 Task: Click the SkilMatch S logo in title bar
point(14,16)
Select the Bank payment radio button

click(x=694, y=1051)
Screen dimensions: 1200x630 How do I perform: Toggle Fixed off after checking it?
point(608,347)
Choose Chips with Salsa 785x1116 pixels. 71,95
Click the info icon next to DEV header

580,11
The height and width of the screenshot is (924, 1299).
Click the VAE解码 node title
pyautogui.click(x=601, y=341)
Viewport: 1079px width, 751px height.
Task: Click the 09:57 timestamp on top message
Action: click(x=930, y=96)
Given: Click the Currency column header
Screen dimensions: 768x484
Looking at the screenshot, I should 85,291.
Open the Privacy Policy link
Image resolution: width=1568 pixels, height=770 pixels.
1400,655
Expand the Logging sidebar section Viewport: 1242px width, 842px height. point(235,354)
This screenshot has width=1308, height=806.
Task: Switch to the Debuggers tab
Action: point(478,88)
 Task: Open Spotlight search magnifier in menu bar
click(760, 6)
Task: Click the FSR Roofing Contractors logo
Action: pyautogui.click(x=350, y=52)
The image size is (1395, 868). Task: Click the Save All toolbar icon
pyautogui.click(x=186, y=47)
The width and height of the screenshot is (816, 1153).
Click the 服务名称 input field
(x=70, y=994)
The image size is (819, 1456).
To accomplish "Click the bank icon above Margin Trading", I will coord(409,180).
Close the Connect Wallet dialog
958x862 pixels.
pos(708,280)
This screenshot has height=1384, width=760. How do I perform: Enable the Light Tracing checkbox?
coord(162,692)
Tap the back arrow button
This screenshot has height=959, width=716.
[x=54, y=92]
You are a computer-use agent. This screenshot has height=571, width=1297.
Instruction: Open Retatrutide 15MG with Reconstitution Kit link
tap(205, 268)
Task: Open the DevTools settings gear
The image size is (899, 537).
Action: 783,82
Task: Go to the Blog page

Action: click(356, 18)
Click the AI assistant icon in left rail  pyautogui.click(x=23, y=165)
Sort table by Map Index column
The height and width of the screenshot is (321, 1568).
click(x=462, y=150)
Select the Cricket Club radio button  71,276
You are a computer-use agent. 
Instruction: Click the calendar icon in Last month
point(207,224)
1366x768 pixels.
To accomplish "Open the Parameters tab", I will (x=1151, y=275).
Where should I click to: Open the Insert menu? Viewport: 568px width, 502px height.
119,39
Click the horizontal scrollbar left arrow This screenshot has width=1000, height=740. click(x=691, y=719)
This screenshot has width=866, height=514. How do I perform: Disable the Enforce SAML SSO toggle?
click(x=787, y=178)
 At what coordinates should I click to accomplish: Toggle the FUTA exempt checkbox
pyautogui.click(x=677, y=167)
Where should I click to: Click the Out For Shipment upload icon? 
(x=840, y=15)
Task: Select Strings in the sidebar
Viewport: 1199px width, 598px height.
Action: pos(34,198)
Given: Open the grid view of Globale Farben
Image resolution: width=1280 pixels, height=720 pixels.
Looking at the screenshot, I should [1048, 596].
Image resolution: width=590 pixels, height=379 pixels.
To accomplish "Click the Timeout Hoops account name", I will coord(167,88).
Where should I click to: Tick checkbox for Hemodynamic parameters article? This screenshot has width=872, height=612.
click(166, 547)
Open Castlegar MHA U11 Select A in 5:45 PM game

• • • • •

### Work instructions
Your response should be the exact lines running from the one with "Task: Go to the Blog page" to the final line of the material above.

### Written solution
Task: Go to the Blog page

Action: click(356, 18)
Click the AI assistant icon in left rail  pyautogui.click(x=23, y=165)
Sort table by Map Index column
The height and width of the screenshot is (321, 1568).
click(x=462, y=150)
Select the Cricket Club radio button  71,276
You are a computer-use agent. 
Instruction: Click the calendar icon in Last month
point(207,224)
1366x768 pixels.
To accomplish "Open the Parameters tab", I will (x=1151, y=275).
Where should I click to: Open the Insert menu? Viewport: 568px width, 502px height.
119,39
Click the horizontal scrollbar left arrow This screenshot has width=1000, height=740. click(x=691, y=719)
This screenshot has width=866, height=514. How do I perform: Disable the Enforce SAML SSO toggle?
click(x=787, y=178)
 At what coordinates should I click to accomplish: Toggle the FUTA exempt checkbox
pyautogui.click(x=677, y=167)
Where should I click to: Click the Out For Shipment upload icon? 
(x=840, y=15)
Task: Select Strings in the sidebar
Viewport: 1199px width, 598px height.
Action: pos(34,198)
Given: Open the grid view of Globale Farben
Image resolution: width=1280 pixels, height=720 pixels.
Looking at the screenshot, I should [1048, 596].
Image resolution: width=590 pixels, height=379 pixels.
To accomplish "Click the Timeout Hoops account name", I will coord(167,88).
Where should I click to: Tick checkbox for Hemodynamic parameters article? This screenshot has width=872, height=612.
click(166, 547)
Open Castlegar MHA U11 Select A in 5:45 PM game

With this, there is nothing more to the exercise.